→ Brief
Using the passage on auction house design below, decide whether each statement agrees with it: (a) a unified global market should offer easily accessible information on each item's history and value; (b) the market should accept sell offers only; (c) the design should present players with as much information as possible. Answer yes or no for each and quote the deciding words.

There are a variety of factors that contribute to the successful design of an auction house, the first being a unified global market with easily accessible information on the history and value of each item over days or weeks at a time. This allows all players to make an accurate judgment of the value of any given item, increasing the chances that it will be sold for a fair and modest price. Another factor is the ability to place both buy AND sell offers in the market, allowing for negotiation between buyers and sellers rather than the buyer simply choosing to make the purchase or refuse, limiting the exchange rate of goods. Finally, the design needs to remain streamlined and simple to ensure that all players understand what they’re looking at, and aren’t confused or overwhelmed with information. This will encourage the entire community to embrace the use of the auction house and help to strengthen the exchange rates of goods.

→ Recorded information
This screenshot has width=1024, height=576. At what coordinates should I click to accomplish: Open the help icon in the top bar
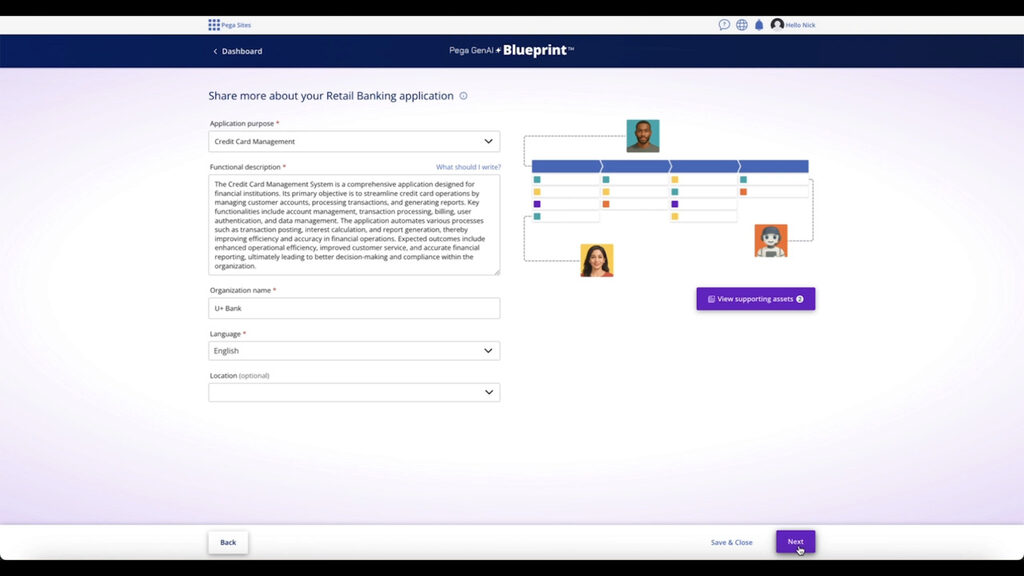coord(724,24)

→ Complete answer
(a) Yes: "a unified global market with easily accessible information on the history and value of each item"
(b) No: "the ability to place both buy AND sell offers in the market"
(c) No: "the design needs to remain streamlined and simple to ensure that all players understand what they’re looking at, and aren’t confused or overwhelmed with information"